▶ **TASK INSTRUCTIONS**
Extract, without alteration, the lines running from the start of the rows up to and including the line containing "Action: click(x=112, y=117)".

--- BEGIN DATA ---

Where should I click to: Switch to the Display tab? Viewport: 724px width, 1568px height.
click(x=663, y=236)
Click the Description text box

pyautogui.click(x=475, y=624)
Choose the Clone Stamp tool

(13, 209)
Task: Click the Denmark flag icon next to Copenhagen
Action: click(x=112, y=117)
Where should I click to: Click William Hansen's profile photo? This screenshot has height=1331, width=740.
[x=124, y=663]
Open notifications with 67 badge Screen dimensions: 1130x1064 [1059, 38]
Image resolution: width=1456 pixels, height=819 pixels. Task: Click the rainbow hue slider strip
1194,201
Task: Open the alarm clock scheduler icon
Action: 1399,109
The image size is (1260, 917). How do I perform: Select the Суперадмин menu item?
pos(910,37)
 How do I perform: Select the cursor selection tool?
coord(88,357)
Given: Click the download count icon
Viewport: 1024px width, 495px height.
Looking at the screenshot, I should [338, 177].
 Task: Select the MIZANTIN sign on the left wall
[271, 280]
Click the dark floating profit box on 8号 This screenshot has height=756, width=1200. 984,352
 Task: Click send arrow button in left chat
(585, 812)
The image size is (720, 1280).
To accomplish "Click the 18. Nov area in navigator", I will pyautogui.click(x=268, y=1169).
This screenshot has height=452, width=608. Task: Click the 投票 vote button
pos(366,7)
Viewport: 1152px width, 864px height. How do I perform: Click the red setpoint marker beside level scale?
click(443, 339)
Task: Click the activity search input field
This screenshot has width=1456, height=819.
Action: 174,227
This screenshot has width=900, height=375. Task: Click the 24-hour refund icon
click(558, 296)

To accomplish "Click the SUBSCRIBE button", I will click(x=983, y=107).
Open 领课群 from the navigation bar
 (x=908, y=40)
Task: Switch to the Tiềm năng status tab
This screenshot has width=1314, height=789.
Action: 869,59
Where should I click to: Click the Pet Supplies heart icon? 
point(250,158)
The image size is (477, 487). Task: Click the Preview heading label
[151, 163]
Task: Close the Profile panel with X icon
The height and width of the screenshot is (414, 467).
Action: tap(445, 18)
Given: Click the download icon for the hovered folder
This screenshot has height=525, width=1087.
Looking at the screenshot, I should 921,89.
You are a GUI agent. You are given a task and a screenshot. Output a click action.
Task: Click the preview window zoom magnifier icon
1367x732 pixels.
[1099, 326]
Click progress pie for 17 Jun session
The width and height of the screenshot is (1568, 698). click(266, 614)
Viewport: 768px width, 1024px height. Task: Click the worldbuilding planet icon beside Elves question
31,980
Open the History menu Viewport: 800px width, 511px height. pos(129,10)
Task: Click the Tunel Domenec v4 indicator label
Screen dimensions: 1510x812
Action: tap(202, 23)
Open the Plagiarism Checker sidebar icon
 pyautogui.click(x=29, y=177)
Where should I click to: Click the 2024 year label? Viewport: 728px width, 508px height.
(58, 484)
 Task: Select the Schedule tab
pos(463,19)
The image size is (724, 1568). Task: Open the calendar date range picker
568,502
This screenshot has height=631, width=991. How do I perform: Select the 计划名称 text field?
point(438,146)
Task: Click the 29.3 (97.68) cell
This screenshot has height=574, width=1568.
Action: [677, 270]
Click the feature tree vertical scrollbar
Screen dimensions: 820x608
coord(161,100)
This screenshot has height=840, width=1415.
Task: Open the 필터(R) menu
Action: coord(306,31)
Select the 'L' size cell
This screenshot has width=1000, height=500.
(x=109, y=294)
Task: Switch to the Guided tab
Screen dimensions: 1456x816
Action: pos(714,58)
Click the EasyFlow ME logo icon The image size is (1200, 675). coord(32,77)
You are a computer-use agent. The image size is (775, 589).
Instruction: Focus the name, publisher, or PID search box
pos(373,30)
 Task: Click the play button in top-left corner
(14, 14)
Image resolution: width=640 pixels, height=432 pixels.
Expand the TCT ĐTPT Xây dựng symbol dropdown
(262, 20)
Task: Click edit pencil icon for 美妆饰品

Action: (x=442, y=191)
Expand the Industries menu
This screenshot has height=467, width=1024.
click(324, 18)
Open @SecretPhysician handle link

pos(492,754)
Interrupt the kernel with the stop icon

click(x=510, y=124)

--- END DATA ---

▶ **REPLY TO THE TASK**
Where should I click to: Switch to the Display tab? Viewport: 724px width, 1568px height.
click(x=663, y=236)
Click the Description text box

pyautogui.click(x=475, y=624)
Choose the Clone Stamp tool

(13, 209)
Task: Click the Denmark flag icon next to Copenhagen
Action: click(x=112, y=117)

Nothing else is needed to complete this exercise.